Obviously, this circumstance does not allow us to believe that the difference resulting from the final balance has actually been paid by the administrator with his own money, since the recognition of the debt requires an act of volition by the body. collegial in relation to specifically indicated passive items (see Civil Cassation , section II, no. 10153 of 9/05/2011).
In other words, the mere circumstance of a deficit between income and expenses resulting from the final balance approved by the assembly does not in itself prove that the difference is attributable to a payment into the common coffers made by the administrator.
The causes, in fact, could be the most disparate. And, as mentioned, the burden of providing proof of the advances that he claims to have made in favor of the condominium falls on the administrator. This is why it is not enough that the assembly has approved an accounting document, such as the statement, where only the circumstance of a deficit between income and expenditure emerges from it.
On the other hand, the situation would be different if the accounts also show a trace of the movement of money that generated this deficit. In that case there would obviously be no doubt about the person making the payment.
And, if it were a question of the director, the latter would have no difficulty in demonstrating the validity of his request for repayment of the advance thus made, also because in that case the approval of the shareholders’ meeting of the statement indicating the accounting item would have the value a recognition of the debt by the condominium.
Therefore, once again the importance of the correct keeping of the accounts by the administrator is reiterated also in order to protect his business and his economic claims against the condominium.
The agent acting in court for the payment of the remuneration and the recovery of the expenses and disbursements incurred for the execution of the assignment is therefore required to provide proof of the facts that constitute the basis, namely the execution of the managerial transaction. and the disbursement made on the occasion of it. In this regard, the Supreme Court has also clarified that the resolution of the condominium assembly that proceeds with the approval of the final report issued by the administrator has the value of debt recognition only in relation to the specifically indicated passive items.
Therefore, where the report shows a deficit between income and expenses, the approval of the same does not allow us to believe that the difference has been paid by the administrator with his own money, by way of deductive evidence.
Only a clear and definitive indication in the financial statements of the amount corresponding to the deficit between the respective accounting items can constitute suitable proof of the debt of the condominiums towards the previous administrator (see: Cass.
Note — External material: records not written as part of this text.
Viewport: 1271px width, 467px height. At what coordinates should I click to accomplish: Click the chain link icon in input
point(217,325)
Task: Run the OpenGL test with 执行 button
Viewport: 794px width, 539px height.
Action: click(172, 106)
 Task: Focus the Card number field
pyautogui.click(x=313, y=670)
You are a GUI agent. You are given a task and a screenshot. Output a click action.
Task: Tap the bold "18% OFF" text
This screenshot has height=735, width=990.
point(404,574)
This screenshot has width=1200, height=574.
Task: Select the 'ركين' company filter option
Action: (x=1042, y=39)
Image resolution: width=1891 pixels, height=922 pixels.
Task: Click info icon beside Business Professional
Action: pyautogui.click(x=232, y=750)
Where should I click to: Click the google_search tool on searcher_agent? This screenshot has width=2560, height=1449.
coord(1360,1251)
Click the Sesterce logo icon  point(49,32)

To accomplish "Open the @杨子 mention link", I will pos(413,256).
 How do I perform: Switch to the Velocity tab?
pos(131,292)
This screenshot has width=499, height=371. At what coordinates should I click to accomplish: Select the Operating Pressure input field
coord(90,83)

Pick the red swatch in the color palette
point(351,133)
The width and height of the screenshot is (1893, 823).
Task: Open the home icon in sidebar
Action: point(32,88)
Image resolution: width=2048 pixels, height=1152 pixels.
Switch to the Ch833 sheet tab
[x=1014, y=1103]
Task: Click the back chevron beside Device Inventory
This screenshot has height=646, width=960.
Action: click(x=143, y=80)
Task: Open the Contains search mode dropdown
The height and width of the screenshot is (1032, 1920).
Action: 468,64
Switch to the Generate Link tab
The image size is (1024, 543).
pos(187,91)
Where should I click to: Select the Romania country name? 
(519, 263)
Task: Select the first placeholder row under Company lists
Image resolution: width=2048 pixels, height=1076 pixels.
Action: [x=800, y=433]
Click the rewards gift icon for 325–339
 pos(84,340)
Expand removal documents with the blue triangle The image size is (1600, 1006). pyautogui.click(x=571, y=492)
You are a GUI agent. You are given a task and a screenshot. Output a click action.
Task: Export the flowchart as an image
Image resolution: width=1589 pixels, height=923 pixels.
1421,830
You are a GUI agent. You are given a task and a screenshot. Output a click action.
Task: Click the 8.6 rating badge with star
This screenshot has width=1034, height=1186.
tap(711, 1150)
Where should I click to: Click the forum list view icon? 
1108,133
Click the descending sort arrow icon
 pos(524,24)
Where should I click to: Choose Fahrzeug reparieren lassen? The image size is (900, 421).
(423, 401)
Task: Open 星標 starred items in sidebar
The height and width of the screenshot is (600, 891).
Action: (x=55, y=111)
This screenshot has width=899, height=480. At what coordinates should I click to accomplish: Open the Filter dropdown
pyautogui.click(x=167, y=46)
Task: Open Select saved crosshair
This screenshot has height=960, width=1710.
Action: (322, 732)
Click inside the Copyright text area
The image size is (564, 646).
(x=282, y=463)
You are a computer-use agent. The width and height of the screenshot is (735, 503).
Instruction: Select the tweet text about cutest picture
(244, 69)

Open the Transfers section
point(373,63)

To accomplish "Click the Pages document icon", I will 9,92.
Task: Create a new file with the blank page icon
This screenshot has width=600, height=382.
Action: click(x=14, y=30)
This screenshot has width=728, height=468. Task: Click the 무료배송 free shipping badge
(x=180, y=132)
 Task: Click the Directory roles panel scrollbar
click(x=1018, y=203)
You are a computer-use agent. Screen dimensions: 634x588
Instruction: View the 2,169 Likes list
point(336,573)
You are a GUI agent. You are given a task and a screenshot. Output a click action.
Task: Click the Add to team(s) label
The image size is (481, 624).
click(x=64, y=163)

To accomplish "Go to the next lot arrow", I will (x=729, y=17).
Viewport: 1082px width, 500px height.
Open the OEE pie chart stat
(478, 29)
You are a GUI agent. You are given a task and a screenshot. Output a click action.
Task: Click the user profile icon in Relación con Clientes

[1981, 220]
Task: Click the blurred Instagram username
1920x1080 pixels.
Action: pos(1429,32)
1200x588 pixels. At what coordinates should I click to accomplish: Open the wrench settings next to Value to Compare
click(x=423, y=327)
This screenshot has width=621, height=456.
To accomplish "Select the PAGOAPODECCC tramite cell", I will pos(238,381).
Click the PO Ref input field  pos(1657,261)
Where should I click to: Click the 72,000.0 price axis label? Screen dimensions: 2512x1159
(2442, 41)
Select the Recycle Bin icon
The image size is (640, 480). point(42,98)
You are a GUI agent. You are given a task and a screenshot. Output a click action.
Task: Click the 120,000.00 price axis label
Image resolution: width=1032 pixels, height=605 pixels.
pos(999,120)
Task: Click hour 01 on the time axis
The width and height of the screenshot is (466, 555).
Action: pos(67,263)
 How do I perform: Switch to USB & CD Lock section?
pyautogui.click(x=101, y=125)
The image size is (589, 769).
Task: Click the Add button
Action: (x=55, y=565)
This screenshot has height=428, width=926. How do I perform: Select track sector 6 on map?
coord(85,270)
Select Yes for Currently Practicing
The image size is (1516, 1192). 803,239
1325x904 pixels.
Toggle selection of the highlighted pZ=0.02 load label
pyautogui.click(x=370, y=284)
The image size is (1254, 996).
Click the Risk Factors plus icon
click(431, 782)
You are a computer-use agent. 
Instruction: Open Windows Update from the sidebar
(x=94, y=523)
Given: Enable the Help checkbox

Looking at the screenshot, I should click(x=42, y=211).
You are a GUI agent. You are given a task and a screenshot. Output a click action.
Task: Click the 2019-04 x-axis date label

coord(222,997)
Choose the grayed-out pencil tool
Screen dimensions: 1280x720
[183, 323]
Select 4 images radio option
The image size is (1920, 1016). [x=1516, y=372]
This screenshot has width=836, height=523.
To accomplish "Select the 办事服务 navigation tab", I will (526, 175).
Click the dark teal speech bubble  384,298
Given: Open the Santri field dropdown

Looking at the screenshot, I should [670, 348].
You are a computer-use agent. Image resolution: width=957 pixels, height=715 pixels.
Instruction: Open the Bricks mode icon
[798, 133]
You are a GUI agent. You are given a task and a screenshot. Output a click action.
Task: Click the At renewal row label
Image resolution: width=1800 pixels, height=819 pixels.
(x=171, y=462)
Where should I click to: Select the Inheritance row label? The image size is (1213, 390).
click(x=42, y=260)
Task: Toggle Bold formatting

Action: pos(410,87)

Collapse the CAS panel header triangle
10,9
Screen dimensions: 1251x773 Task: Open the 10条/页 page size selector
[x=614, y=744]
Civ., Section II, no. 8498 of 28 / 05/2012; Cass. Civ., Section II, n. 10153 of 09/05/2011, Cass. Civ., Section. II, n. 8498 of 28/05/2012; Cass. Civ., Section. II, no. 3892 of 14/02/2017; Cass. Civ., Section VI, no. 5062 of 25/2/2020).
With the decision in question, the Supreme Court also reiterated that the acceptance by the new administrator of the condominium documentation delivered to him by the previous one does not constitute suitable proof of the credit claimed by the first from the condominiums, while it is still up to the assembly to approve the account. final balance, in order to compare it with the budget, or to evaluate the appropriateness of the expenses faced by the administrator on his own initiative. The signing of the report of the delivery of the documentation affixed by the new administrator does not therefore integrate a recognition of the debt attributable to the condominium in relation to the advances of payments ascribed to the previous administrator and resulting from the recorded cash situation (see: Cass. Civ., Section VI, no. 15702 of 23/07/2020; Cass. Civ., Section VI, no. 5062 of 25/02/2020; Cass. Civ., Section. II, no. 8498 of 28/05/2012).